One example is the black-footed ferret, an endangered weasel-like carnivoret once thought to be extinct that inhabits the grasslands of the West. The ferret’s estimated wild population of 500 to 1,000 stems from just seven animals that were part of a captive breeding program more than 30 years ago.
Having brought these animals back from the brink, scientists now worry that the species, one of the most endangered of animals, may lack enough genetic diversity to survive long term.
One conservation organization has proposed bolstering the ferrets’ genetic diversity with the aid of ferret DNA that was cryopreserved in the 1980s from animals whose genes are not represented in the current population. The group has submitted two proposals to the United States Fish and Wildlife Service to essentially bring back to life ferrets with rare genes.
“We’re in a unique period where we’ve got the technology potentially in place to start changing the course for a lot of these species before they go extinct,” says Ryan Phelan, executive director of Revive and Restore, the nonprofit group that submitted the plans.

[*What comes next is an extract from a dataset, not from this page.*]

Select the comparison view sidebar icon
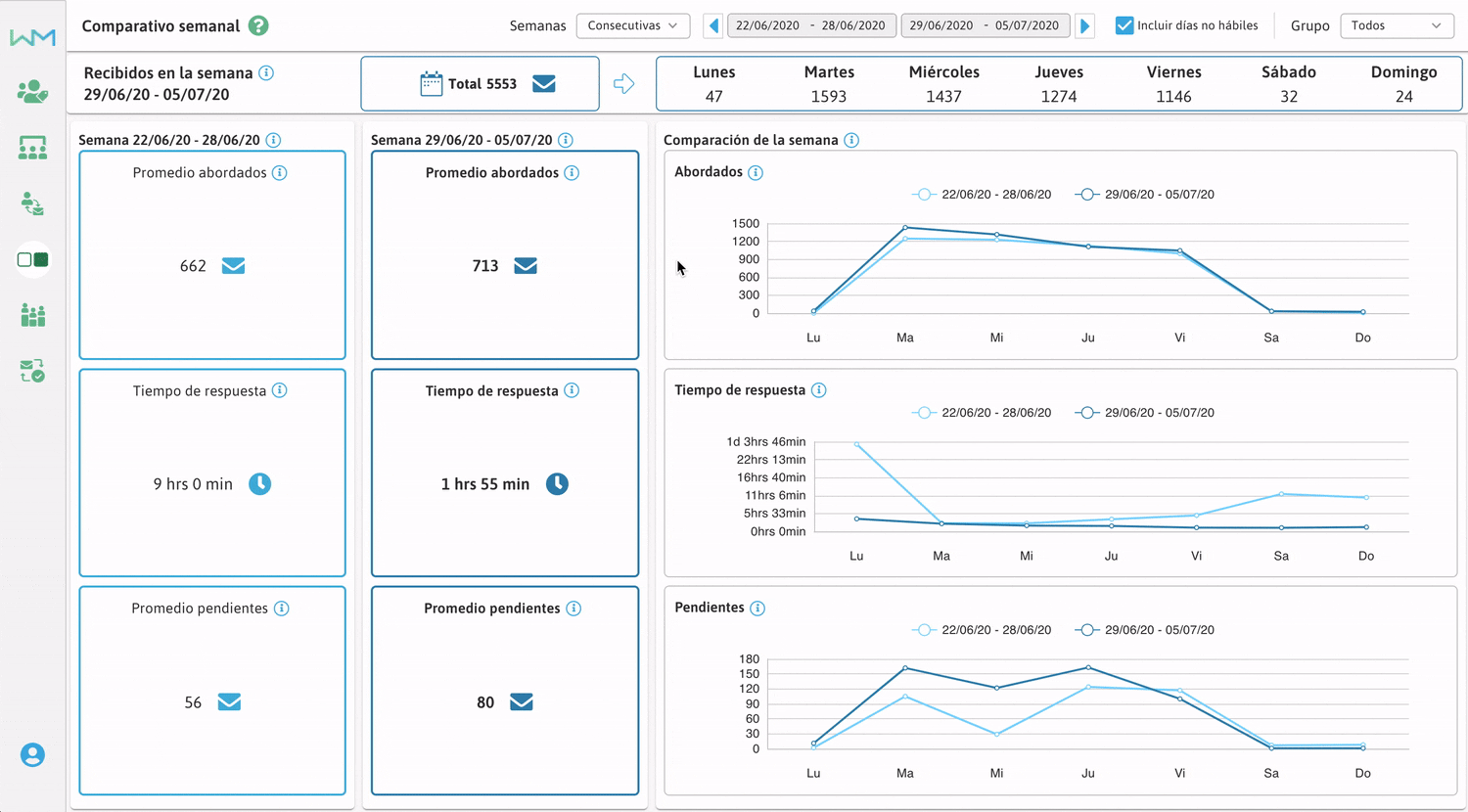click(x=32, y=260)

The organization also supports de-extinction, the idea of using genomic technology to bring back vanished creatures like woolly mammoths and passenger pigeons. The same genetic tools involved in reanimating a mammoth may be tremendously useful in saving species that are still clinging on.

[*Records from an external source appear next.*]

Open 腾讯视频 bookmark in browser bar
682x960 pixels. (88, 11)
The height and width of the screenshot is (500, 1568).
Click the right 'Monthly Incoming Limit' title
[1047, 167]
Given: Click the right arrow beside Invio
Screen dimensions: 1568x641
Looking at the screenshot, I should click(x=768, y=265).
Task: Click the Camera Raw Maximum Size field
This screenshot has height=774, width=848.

But many people — and many conservation biologists — argue that it is hubris to think that we can plan how this interference will unfold. History is full of examples of good intentions gone awry. In one famous case, Australians brought in cane toads in the 1930s to control an agricultural pest, the grey-backed cane beetle. These poisonous toads, which are native to South and Central America, have been wreaking havoc on local species ever since.

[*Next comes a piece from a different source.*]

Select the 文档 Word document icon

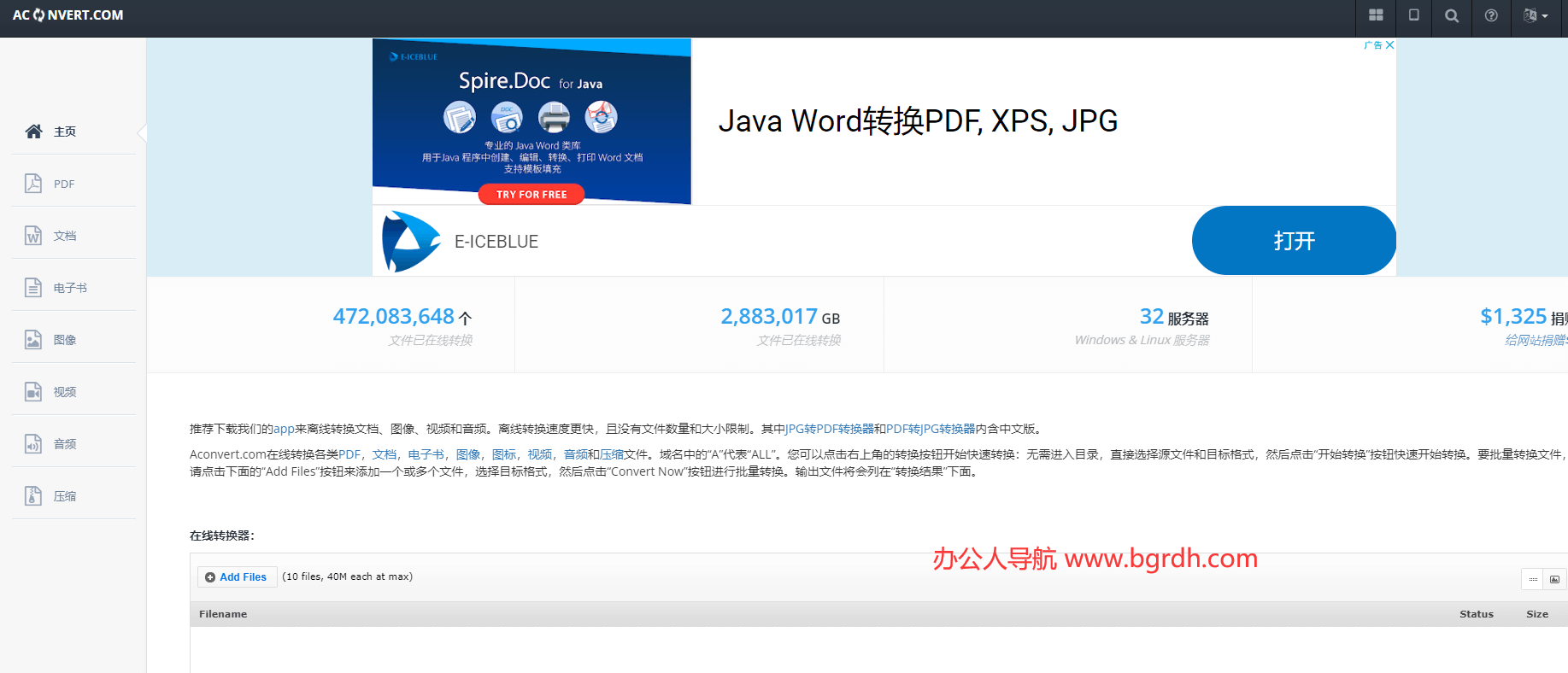tap(33, 236)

Ecosystems are messy, murky and highly complex. If anything is certain, it’s that genetically engineering nature will probably not go as intended.
Genomic solutions are not a replacement for traditional conservation strategies, like placing large tracts of land off limits to development, or reducing the widespread use of toxic pesticides and synthetic fertilizers, or ensuring there is enough clean water in lakes, rivers and wetlands to provide habitat for fish, birds and other creatures. There is no silver bullet for protecting the planet’s rich biodiversity; we must explore all available mechanisms.
We can’t save every species, of course. The planet is losing its biodiversity at an alarming rate, and there are too many species circling the drain. Conservation professionals acknowledge that we will need to perform a sort of conservation triage, a painful process of deciding which species to try to rescue and which to let go. As an increasing number slip away, we will face ever more difficult ethical decisions — not just about which species we want to save, but how far we are willing to go to save them, and even what “saving” them really means. Have we “saved” a species if it can survive only with sustained human intervention? Or if its genome is altered?
Last spring, Ms. Phelan and Kent Redford, a conservation biologist, convened a meeting in Sausalito, Calif., to address some of these questions, bringing together the worlds of biotechnology and conservation to discuss how the two might cooperate. A similar gathering is planned for this fall.
On a rapidly changing planet, conservation is increasingly a scramble for evolutionary resilience, a quest to help species survive the myriad challenges they face, to shore up the good stuff and handicap the bad. New genetic techniques could provide powerful weapons to the conservation arsenal, and a new path toward evolutionary resilience just when we need it most.